Man, did winter suck.

Pretty much regardless of where you live—with the possible exception of you, Hawaii folk, and we don't really want to hear about how you got a sunburn lounging on the beach while we were scraping ice off our windshields—this past winter was memorable primarily because of the snow, or the cold, or the wet, or just the general unpleasantness that somehow seemed worse than even the crappy winter that came before.

But, now it's over (for the most par—sorry, Sioux Falls; don't stow those snow shovels just yet). And while April's arrival means putting away the heavy sweaters and antifreeze until they're needed again next December, the changing of the seasons also has an impact of the bibulous sort, as we put aside the winter warmers and deep, richly flavored drinks in favor of the lighter, brighter flavors of spring.

Along with comforting casseroles and hearty stews, spirits such as whiskey, dark rum, and brandy enjoy heavier circulation during the cold months. Even if you left the hot toddies and spiked coffee drinks behind in January and February, chances are, if you're the drink-seasonal sort, your glass has been filled these past few months with robust dark spirits and full-flavored mixtures seemingly custom-made for beating back winter's chill.
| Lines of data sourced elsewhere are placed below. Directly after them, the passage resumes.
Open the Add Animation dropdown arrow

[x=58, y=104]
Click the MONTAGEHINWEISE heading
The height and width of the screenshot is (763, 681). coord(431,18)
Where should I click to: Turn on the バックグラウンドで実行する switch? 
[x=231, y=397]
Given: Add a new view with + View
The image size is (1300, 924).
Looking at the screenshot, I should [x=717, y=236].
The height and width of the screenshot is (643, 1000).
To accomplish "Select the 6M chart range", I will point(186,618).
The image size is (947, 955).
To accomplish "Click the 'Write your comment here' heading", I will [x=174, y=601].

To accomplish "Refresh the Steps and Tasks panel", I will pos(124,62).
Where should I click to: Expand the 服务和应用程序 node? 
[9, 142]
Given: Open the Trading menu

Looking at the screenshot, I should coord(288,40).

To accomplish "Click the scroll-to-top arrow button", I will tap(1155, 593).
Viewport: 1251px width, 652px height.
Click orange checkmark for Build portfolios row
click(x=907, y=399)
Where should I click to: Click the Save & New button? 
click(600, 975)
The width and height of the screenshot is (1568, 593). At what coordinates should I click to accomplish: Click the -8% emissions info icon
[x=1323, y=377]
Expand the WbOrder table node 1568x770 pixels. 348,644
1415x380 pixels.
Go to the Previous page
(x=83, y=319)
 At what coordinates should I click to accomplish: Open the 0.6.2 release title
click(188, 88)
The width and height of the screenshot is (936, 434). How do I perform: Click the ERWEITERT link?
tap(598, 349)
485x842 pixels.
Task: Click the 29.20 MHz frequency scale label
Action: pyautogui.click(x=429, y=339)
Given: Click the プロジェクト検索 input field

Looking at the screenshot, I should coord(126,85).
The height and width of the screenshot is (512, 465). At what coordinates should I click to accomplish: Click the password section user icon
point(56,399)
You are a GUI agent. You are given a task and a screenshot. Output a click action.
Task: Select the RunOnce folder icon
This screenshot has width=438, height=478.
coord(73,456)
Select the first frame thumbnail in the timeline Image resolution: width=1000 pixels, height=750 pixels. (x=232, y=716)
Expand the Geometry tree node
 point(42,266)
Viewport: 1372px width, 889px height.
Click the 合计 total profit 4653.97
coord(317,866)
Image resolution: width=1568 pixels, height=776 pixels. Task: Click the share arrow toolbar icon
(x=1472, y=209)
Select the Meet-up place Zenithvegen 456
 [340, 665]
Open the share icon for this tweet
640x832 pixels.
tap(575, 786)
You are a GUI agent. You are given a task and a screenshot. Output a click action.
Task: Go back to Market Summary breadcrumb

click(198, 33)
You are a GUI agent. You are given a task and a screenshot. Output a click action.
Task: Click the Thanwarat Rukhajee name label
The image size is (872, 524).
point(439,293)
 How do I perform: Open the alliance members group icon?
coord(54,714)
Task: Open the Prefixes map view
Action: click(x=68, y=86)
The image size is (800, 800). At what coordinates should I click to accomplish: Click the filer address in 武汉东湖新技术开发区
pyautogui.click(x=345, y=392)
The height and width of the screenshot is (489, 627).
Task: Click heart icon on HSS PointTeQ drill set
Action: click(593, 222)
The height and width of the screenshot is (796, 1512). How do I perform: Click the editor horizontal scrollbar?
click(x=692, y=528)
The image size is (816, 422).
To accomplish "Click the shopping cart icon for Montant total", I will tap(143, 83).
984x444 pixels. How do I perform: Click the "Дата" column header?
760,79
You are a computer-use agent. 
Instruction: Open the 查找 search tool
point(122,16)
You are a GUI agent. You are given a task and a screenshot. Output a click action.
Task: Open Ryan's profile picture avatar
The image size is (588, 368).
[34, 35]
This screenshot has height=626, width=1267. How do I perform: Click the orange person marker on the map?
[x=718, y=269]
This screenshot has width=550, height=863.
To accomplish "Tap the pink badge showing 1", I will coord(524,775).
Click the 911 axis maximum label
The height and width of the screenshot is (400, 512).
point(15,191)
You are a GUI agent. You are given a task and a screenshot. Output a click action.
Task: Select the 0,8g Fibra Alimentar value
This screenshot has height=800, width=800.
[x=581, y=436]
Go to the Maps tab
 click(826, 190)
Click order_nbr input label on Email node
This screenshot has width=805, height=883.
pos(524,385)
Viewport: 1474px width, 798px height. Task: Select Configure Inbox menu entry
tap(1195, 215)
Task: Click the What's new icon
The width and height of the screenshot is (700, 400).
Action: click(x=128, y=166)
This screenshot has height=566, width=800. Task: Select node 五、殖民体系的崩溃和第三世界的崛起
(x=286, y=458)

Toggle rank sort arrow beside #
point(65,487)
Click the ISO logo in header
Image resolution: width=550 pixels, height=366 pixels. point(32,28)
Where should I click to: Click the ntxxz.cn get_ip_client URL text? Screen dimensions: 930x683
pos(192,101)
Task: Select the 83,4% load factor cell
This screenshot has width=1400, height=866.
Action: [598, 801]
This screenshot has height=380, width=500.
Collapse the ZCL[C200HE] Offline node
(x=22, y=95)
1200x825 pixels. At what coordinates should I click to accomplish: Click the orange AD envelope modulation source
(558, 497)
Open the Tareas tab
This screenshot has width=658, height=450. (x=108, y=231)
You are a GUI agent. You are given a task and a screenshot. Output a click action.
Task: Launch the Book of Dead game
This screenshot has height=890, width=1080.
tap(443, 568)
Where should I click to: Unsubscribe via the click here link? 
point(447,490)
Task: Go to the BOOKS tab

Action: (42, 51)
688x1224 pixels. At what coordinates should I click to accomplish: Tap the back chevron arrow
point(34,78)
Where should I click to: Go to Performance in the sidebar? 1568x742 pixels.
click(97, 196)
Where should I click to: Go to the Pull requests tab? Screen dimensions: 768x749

While these warming foods and drinks may have perennial appeal, for many of us, our tastes start to change as the spring onions and asparagus start appearing at the farmer's market, and much the same thing goes for drinks. I may still love my Manhattans, but on the first warm, sunny day of spring, I'll feel more moved to break out a bright-flavored Daiquiri or one of its light-rum relatives, or a citrusy gin-based cocktail such as a Corpse Reviver #2 or a White Lady (or perhaps the perfect springtime drink, the Ramos Fizz), all in anticipation of the coolers and refreshers of summer.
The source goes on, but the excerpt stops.